Mrs. Davis is a case of “too much” being a good thing—until it isn’t. Damon Lindelof’s latest (co-created by Tara Hernandez) follows a nun battling an omnipotent A.I. while searching for the Holy Grail, and even that summary only skims the surface of its myriad interests and influences, among which one can also count Lindelof’s Lost, The Leftovers, and Watchmen. The show is a million different things at once, which is initially exhilarating. Alas, that heady buzz doesn’t last, dissipated by a story where each fantasticality winds up being a little bit less fantastic than the last.
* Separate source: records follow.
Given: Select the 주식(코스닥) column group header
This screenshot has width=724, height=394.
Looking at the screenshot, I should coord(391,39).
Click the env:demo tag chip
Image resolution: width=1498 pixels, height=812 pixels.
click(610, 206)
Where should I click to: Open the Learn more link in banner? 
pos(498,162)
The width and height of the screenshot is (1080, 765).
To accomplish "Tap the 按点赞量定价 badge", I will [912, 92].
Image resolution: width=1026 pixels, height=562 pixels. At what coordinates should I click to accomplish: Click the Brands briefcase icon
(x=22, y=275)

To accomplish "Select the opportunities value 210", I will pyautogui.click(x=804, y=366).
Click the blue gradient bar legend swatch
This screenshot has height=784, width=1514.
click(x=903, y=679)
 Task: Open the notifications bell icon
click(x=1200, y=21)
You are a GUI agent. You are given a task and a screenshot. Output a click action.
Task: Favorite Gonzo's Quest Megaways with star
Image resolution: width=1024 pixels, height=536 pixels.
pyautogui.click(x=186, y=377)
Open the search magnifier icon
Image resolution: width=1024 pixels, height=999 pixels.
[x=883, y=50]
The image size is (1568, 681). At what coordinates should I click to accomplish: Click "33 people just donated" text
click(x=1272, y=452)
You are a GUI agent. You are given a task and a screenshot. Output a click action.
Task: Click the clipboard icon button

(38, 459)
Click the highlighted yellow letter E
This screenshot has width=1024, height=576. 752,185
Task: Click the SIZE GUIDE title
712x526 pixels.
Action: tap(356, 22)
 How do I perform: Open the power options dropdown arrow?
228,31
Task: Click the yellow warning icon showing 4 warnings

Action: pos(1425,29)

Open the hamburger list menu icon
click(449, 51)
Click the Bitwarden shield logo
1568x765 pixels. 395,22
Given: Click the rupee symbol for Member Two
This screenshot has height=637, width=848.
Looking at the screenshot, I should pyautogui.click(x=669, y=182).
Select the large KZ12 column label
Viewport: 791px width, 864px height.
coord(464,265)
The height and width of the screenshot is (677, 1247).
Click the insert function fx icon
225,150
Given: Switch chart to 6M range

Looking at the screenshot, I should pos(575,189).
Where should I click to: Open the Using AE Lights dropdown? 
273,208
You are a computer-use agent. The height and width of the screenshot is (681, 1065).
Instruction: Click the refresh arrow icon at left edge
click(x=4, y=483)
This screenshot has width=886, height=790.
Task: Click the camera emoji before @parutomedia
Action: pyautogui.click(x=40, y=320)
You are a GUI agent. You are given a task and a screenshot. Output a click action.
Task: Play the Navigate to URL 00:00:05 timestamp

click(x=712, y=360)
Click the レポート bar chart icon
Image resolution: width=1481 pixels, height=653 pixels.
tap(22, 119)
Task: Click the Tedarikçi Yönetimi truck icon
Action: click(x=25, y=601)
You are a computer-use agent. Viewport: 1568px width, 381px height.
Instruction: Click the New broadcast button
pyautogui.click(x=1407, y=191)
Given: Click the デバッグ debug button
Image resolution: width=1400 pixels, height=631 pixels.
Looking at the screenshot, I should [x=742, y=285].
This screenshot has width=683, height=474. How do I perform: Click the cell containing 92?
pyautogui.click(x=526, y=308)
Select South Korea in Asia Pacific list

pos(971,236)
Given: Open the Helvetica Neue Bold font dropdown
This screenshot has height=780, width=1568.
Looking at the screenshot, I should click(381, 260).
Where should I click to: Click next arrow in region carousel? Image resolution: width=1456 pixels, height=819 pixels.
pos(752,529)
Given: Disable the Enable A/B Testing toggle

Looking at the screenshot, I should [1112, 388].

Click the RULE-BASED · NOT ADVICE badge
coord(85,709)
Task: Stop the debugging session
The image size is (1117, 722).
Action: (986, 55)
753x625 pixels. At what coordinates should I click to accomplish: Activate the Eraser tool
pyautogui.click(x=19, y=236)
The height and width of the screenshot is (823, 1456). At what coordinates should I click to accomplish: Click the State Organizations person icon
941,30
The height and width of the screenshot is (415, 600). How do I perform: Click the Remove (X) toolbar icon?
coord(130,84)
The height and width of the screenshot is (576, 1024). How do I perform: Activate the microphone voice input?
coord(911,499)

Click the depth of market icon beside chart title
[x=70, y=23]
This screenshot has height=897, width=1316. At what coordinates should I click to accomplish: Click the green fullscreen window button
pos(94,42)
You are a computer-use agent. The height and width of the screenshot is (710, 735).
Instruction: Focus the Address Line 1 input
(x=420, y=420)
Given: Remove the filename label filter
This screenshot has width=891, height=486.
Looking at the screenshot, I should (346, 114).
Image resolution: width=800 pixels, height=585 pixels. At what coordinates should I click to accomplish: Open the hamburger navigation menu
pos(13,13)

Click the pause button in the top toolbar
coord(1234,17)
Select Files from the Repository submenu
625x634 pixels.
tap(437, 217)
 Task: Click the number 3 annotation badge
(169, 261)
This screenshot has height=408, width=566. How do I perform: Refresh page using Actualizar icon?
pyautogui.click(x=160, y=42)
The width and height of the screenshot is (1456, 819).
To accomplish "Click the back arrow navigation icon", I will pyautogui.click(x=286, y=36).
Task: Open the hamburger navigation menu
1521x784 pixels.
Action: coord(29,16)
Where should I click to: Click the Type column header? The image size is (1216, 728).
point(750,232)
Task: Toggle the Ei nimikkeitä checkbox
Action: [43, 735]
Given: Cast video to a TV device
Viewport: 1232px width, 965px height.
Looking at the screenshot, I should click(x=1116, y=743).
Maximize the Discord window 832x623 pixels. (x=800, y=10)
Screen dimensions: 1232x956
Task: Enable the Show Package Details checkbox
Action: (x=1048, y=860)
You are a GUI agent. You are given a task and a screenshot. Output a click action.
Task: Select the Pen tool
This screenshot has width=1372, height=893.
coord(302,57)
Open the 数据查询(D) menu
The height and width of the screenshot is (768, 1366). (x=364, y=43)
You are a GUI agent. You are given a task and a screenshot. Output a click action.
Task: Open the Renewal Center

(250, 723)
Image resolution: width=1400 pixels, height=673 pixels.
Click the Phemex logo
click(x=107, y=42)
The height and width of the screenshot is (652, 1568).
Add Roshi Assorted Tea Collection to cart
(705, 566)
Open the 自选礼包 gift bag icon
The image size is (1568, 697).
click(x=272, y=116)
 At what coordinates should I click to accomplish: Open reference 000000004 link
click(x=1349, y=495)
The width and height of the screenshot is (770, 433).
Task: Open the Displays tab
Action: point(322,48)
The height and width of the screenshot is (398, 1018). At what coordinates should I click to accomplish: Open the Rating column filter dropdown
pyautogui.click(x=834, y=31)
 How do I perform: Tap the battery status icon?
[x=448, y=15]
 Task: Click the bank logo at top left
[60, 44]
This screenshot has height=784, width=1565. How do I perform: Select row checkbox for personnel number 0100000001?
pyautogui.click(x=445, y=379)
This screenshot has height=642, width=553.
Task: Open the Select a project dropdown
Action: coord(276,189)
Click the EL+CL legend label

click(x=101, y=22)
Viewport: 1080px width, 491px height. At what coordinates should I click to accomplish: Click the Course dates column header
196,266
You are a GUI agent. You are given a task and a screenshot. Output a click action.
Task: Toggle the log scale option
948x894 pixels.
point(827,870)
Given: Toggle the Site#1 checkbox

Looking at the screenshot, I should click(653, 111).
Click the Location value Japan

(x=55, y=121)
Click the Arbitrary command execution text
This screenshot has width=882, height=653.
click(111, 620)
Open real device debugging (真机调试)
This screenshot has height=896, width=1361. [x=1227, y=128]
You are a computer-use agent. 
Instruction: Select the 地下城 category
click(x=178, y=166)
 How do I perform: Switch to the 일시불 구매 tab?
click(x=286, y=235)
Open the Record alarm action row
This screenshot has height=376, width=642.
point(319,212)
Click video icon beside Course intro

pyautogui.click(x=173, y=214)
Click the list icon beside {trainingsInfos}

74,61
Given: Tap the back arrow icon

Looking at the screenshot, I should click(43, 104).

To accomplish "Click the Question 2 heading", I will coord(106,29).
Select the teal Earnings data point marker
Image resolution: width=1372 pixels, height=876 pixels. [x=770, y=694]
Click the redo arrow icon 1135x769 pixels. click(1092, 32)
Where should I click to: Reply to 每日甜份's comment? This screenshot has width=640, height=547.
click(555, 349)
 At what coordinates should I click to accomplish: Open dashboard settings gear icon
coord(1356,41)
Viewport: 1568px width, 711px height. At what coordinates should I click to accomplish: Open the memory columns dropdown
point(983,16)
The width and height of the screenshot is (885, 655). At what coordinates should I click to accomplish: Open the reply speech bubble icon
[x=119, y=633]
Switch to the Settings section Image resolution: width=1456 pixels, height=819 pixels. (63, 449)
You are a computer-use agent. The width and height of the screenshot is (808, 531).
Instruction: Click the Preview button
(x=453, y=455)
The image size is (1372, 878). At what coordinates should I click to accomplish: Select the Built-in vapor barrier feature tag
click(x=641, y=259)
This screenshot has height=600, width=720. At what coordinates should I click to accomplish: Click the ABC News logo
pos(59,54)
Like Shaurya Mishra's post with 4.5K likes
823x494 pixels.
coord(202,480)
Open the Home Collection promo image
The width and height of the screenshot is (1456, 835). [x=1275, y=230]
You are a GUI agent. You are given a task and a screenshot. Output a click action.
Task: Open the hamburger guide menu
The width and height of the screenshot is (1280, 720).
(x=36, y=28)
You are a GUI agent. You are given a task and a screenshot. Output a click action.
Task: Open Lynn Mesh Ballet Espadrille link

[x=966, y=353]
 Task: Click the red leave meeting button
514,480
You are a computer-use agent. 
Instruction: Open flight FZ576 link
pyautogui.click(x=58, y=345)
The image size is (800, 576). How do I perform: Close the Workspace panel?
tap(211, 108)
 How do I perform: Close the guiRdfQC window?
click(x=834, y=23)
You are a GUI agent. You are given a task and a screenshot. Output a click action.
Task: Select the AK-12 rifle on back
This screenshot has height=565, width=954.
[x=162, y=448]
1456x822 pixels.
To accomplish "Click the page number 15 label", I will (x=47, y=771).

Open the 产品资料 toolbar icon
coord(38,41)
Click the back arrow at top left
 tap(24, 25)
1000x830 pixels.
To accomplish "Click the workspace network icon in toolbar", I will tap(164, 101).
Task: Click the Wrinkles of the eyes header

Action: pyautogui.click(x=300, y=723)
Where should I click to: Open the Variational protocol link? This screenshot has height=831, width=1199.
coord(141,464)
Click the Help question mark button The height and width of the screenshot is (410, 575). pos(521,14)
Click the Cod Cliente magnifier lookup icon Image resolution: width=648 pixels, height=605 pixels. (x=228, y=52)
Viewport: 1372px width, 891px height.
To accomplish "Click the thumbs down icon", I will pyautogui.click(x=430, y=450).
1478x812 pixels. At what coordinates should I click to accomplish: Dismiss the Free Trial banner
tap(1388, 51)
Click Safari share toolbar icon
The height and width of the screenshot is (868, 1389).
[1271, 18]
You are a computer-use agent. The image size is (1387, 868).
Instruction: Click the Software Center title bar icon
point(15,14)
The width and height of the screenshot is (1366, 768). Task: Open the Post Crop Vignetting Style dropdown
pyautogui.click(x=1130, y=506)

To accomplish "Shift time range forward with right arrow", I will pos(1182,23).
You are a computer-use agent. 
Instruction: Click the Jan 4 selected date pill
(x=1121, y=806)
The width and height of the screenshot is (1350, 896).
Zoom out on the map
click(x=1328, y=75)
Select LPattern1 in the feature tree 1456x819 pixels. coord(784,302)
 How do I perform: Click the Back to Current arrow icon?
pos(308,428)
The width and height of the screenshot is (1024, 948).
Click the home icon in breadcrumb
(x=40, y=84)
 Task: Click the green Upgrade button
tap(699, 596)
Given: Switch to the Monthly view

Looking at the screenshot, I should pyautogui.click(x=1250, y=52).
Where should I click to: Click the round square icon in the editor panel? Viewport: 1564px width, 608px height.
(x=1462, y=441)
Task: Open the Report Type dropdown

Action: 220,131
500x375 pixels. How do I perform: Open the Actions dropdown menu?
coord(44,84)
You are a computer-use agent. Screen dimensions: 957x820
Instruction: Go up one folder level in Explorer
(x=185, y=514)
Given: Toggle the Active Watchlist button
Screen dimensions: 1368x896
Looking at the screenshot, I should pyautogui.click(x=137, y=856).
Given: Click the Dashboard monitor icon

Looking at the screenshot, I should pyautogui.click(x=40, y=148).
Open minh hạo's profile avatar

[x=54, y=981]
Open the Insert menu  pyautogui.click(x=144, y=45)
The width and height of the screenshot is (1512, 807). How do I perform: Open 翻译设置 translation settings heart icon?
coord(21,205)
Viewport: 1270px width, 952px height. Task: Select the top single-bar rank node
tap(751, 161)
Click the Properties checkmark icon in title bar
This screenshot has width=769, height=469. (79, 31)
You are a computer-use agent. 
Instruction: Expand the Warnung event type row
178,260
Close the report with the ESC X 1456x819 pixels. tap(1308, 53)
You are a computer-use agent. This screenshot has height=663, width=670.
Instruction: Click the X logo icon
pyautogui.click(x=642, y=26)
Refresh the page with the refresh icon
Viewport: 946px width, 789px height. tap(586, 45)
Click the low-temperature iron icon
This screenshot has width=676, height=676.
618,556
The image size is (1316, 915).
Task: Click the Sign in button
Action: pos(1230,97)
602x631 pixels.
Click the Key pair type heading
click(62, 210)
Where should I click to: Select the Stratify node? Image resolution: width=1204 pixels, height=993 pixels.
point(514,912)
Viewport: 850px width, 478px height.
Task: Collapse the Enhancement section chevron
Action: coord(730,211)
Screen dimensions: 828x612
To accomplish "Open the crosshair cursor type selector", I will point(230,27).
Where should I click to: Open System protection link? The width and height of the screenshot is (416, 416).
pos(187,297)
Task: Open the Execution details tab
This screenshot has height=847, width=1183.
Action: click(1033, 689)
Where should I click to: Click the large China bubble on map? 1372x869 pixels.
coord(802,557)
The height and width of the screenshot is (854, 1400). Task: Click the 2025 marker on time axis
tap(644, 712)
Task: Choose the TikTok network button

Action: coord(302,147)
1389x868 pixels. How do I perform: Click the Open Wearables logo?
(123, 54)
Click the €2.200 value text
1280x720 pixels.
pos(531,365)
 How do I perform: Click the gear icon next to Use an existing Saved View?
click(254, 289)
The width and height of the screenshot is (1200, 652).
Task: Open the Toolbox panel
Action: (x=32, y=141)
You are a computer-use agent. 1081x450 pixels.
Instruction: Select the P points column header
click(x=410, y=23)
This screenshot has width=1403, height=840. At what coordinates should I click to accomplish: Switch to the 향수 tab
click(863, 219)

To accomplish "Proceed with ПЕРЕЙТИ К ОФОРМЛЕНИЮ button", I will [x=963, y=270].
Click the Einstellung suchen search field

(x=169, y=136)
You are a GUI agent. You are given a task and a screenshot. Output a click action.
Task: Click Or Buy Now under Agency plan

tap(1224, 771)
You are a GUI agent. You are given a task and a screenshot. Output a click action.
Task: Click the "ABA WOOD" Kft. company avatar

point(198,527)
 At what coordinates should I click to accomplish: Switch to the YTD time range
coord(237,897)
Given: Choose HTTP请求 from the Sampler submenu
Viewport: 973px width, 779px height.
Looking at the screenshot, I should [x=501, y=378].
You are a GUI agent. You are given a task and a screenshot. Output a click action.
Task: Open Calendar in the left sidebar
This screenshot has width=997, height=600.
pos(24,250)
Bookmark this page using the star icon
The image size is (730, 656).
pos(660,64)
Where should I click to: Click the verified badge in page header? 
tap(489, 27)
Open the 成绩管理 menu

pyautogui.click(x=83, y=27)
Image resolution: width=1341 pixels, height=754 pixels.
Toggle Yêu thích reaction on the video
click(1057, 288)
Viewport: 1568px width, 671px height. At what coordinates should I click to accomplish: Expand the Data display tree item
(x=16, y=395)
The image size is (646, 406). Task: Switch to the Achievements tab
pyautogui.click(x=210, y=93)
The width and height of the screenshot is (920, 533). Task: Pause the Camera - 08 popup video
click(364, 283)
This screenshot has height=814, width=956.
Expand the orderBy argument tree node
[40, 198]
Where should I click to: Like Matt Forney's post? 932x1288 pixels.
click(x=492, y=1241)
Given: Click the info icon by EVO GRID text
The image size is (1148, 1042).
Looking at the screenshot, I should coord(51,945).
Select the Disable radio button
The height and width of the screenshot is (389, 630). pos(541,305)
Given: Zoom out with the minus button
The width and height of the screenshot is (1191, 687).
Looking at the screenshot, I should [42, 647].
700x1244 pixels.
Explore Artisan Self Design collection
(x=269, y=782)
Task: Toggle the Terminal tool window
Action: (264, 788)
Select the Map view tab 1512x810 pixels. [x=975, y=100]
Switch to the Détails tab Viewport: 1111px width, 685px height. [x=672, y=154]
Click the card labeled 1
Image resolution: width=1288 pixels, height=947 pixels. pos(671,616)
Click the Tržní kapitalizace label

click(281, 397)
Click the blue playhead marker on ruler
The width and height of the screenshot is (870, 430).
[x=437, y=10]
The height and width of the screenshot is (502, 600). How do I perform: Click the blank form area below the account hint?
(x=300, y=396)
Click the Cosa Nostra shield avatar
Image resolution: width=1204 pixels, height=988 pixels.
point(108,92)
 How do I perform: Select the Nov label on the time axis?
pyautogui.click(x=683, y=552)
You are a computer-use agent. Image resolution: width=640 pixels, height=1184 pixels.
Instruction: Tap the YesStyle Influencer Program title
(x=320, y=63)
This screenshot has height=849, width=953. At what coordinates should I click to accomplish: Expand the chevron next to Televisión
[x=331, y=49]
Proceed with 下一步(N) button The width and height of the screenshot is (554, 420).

Describing Mrs. Davis is a challenge by design, since Lindelof and Hernandez have constructed their eight-episode Peacock affair (April 20) as a kitchen-sink sci-fi smorgasbord that self-consciously revels in clichés. The story begins in 1307 Paris with a cadre of badass women slaying those who seek the Grail, a prologue that’ll be revisited, and wildly re-contextualized, in ensuing installments. But things truly take place in an alternate present that’s been wholly transformed by an omnipotent artificial intelligence app named “Mrs. Davis,” which guides and controls humanity (via Bluetooth earpieces) for its ostensible betterment. Mrs. Davis has bestowed mankind with a reality supposedly free of war, famine, unemployment, and divisions. She’s a benevolent techno-mother (or, to put it in Orwellian terms, Big Sister) that’s fixed our broken world.